Sometimes a song doesn’t stick right away, or even a whole album. You’re there to get into it because I’m/you’re a Fangirl and that requires patience and sustained interest, at the very least. Tonight I was on a walk in the freezing cold with my pug, who wore two sweaters, and listening to it on headphones I suddenly got Charli XCX’s “Body of My Own”– GOT IT in capital letters: the sped-up ‘80s English ska beat, the shouty punch of the melody, the lyrics “’Cause I can make it feel just like I’m hangin’ on/Yeah I can do it better when I’m all alone,” which by the way I initially thought went “Sometimes sex just feels like you are all alone/Yeah I can do it better when I’m all alone.” That same chorus sounds like a bratty girl version of Oingo Boingo’s most urgent songs, my favorite ones, all dork-circus with a blend of styles ranging from the American songbook to Broadway to cabaret to new wave rave-up.
When Marina & the Diamonds toured her Electra Heart album I showed up after Charli XCX had already opened because I hadn’t really cared for or about her.
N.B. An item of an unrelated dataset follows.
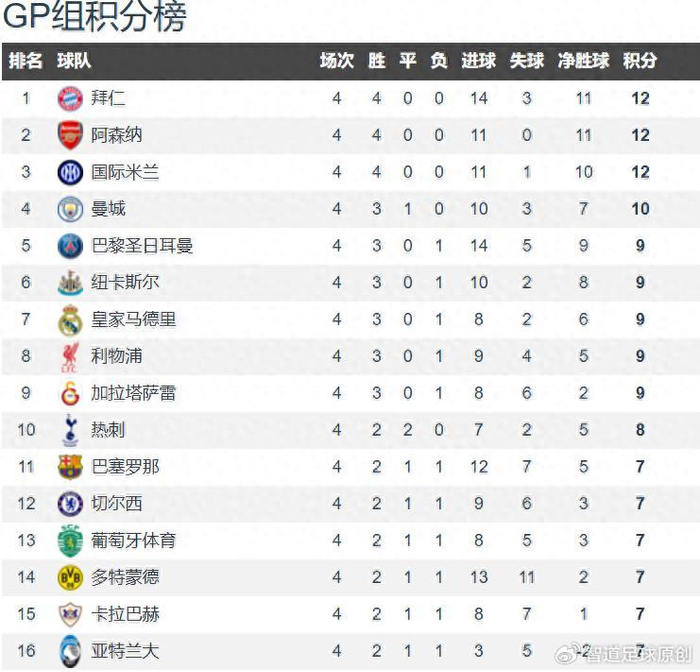700x672 pixels.
Task: Click the Paris Saint-Germain crest
Action: (x=70, y=246)
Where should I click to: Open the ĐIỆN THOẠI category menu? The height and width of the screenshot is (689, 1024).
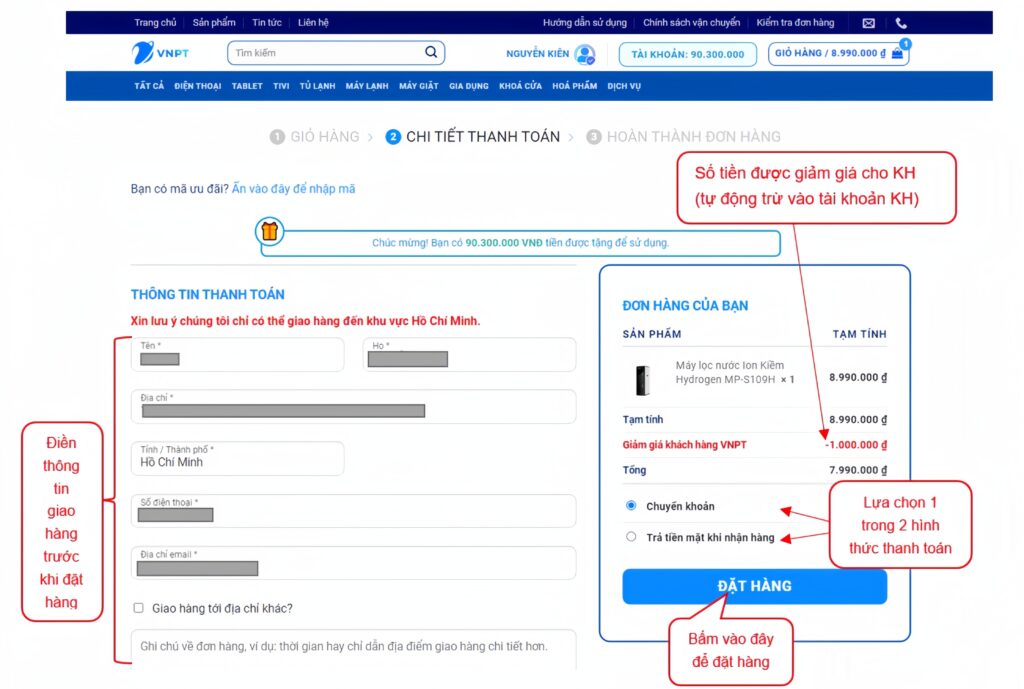(x=197, y=86)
I only recently fell wildly in love with Charli’s first album, Nuclear Seasons, while working an office job I hated where Spotify was my main source of Good Life Feelings and emotional engagement. I had eight hours a day to listen to music I’d never taken the time to give a fair shake; it was during this exploration that I also fell hard for Dum Dum Girls. I’d somehow forgotten to note how much I loved “Coming Down” when that song came out & it’d play on the satellite radio station while I stood around gossiping with the other shopgirls at my then-job; Too True is this shiny pop glut run through a punk/late ‘80s goth rock machine with strong, throaty vocals spread on top thickly. At this same job I’d listen to Sam Cooke for eight hours straight, the Harlem Club Live album’s version of “Bring it On Home to Me” over and over, the demo for “You Send Me” that is just Sam singing so sweetly with a light, heartbreaking acoustic guitar: perfect.
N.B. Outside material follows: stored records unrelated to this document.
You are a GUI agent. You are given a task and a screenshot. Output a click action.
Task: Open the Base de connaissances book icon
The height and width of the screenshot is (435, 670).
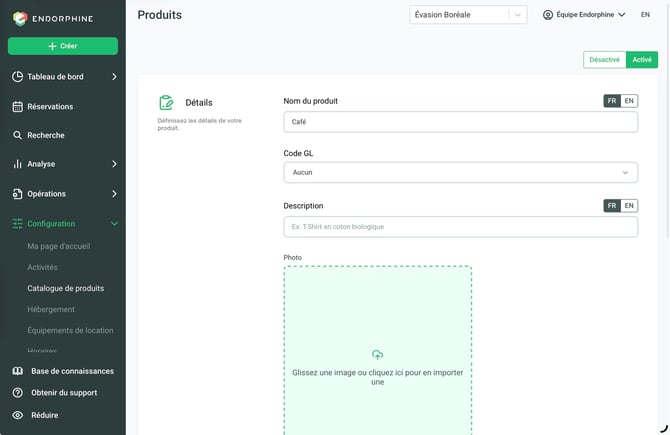(18, 371)
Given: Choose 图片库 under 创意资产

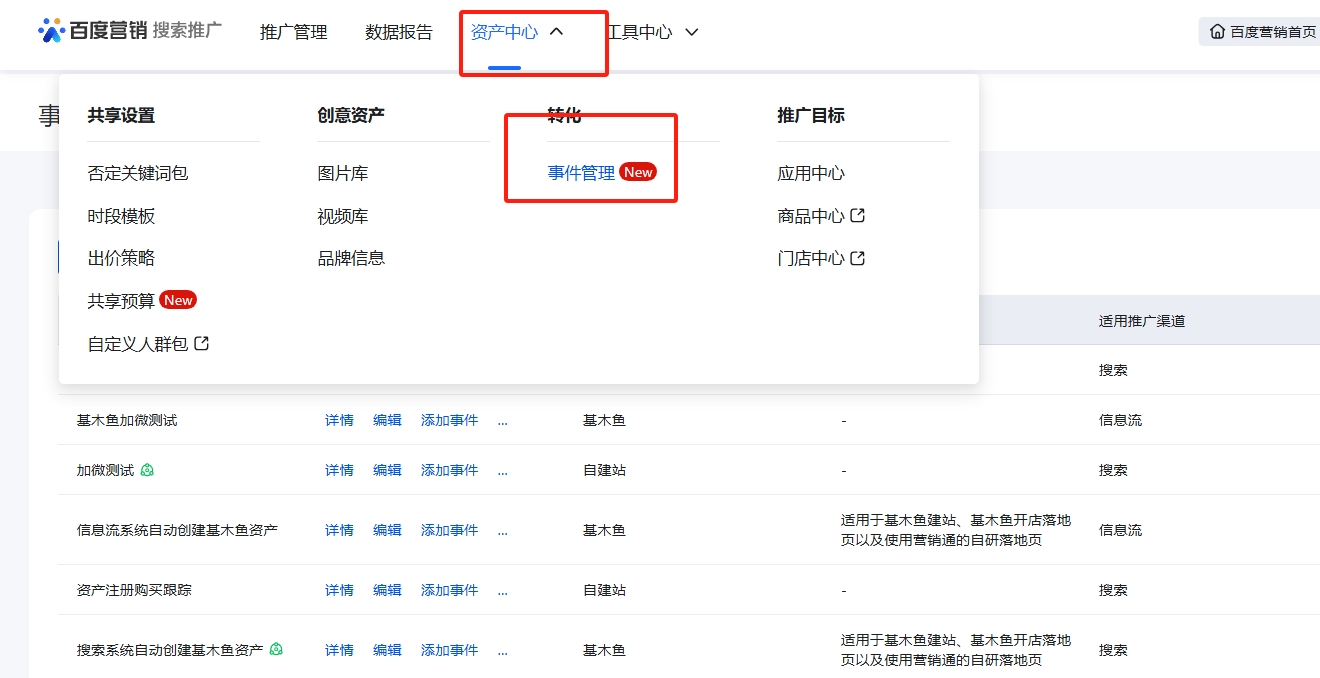Looking at the screenshot, I should pyautogui.click(x=343, y=173).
I saw Inherent Vice at noon today, the first showing of the film in my fair city of Athens. While I enjoy PT Anderson films, and would go so far as to say that I loved There Will Be Blood, I was there with such a quickness not out of some affinity for the filmmaker or lead actor or even book (which I’d just finished) but for Joanna Newsom, who plays a character named Sortilege who also acts as a narrator for the film and appears in about three scenes. Everything goes out the fucking window when Joanna is involved: it cannot be anything to me before it is a Thing with Joanna Newsom.” This all because her music sits right in the center of my body and has since I first heard it, though it’s set up house there more firmly as the years go by and the songs keep coming. If you’re a lucky person this happens with lots of art and there are thousands of good, strong homes inside you that you get to share with all kind of interesting strangers on this planet, makers of art and the fellow imbibers, too. It’s one of the best parts of being alive, next to dogs.